ACTION ITEM:
All lines from the one containing "Click the 注册新用户 button" down to the one containing "Given: Open Firefox View icon left of tabs", both ends included, are to be given again exactly; omit the rest of the listing below.

++++++++

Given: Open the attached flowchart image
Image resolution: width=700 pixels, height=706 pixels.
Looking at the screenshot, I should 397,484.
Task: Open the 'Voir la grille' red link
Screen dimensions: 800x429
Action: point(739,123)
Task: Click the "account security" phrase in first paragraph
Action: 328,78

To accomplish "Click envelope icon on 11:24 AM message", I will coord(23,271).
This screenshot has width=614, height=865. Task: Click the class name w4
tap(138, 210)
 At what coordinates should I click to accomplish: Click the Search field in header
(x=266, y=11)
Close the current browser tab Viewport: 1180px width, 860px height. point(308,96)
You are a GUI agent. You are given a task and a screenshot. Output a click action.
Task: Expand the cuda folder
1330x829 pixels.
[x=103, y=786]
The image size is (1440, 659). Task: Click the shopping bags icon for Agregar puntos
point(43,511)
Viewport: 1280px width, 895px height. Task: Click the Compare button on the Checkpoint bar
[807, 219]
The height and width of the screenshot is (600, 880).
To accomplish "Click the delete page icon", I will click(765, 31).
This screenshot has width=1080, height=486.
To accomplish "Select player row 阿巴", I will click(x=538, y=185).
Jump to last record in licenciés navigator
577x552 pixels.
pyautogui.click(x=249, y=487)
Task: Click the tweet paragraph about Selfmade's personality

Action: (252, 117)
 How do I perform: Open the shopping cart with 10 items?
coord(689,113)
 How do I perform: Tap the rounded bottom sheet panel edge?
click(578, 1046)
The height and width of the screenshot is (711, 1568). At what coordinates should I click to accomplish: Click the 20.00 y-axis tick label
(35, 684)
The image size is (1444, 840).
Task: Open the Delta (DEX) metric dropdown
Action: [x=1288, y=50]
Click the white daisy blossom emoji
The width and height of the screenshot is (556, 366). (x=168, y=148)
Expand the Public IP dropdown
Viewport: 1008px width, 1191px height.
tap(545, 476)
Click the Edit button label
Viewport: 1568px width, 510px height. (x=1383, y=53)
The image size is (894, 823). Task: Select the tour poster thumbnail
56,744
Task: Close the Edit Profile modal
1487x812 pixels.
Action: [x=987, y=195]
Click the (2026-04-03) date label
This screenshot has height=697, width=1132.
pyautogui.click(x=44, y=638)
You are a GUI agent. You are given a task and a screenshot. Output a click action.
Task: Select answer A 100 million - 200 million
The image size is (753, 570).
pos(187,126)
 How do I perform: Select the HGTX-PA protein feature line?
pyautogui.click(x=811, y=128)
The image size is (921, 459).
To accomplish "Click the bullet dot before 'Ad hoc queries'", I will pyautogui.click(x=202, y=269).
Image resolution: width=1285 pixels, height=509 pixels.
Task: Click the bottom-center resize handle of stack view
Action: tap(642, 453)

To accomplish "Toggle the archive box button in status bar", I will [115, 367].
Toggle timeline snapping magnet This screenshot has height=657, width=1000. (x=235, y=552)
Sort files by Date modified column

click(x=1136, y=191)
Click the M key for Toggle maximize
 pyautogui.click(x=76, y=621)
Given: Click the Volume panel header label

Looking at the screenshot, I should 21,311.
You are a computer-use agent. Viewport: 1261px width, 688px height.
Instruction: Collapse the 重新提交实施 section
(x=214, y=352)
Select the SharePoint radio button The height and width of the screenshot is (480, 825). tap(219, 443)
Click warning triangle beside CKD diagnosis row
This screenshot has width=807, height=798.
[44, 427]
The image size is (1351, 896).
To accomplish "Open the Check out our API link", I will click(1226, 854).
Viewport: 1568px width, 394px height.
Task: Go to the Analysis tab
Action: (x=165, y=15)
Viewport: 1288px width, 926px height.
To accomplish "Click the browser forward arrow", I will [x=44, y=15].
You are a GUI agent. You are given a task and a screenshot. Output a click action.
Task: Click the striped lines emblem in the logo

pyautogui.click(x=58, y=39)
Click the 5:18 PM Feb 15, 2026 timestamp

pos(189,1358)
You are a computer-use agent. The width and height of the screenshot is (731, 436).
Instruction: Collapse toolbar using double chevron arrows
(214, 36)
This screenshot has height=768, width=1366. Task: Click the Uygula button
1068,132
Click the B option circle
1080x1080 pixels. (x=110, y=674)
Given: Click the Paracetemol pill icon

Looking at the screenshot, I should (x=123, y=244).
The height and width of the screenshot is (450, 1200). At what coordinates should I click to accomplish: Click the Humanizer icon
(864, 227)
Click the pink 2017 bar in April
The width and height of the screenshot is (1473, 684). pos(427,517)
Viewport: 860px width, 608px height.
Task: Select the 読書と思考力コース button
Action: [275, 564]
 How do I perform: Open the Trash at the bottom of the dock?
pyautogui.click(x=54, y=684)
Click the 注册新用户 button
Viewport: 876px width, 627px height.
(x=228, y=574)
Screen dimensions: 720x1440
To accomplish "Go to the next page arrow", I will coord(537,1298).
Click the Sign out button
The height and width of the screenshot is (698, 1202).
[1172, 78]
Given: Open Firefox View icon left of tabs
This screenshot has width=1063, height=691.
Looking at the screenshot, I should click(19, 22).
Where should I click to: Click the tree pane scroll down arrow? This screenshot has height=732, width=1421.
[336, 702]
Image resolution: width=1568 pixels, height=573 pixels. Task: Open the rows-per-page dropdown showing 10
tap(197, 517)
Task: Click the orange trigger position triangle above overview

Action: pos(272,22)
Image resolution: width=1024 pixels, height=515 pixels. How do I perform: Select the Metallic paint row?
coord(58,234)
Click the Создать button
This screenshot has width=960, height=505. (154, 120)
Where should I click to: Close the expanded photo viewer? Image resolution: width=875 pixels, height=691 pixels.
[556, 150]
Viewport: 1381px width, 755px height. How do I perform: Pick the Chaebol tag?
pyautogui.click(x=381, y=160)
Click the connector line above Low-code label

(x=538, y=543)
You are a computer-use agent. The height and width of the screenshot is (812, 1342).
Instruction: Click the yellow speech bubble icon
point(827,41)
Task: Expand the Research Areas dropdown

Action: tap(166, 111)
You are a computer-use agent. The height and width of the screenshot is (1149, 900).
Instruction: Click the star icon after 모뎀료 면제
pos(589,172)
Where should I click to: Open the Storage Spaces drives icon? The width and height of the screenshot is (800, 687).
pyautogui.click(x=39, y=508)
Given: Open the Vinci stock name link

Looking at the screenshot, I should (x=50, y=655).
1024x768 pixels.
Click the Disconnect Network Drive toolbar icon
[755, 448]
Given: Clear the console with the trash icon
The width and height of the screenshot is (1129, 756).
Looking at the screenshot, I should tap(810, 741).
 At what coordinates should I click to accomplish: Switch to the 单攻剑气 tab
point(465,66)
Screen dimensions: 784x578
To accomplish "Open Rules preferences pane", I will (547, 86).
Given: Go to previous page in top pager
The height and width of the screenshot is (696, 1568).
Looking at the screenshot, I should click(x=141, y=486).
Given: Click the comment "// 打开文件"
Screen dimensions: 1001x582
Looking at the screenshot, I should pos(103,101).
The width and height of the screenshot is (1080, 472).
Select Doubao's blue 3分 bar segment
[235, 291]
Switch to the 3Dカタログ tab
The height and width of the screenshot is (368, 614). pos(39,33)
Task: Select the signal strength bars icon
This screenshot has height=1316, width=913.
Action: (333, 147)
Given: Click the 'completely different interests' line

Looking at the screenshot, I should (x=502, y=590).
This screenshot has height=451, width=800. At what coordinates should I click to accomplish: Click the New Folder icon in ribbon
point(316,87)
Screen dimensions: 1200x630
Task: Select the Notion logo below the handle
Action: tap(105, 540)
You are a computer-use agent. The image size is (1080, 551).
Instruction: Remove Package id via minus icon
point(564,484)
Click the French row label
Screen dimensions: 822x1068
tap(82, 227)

++++++++

EXERCISE RESULT:
Click the 注册新用户 button
Viewport: 876px width, 627px height.
(x=228, y=574)
Screen dimensions: 720x1440
To accomplish "Go to the next page arrow", I will coord(537,1298).
Click the Sign out button
The height and width of the screenshot is (698, 1202).
[1172, 78]
Given: Open Firefox View icon left of tabs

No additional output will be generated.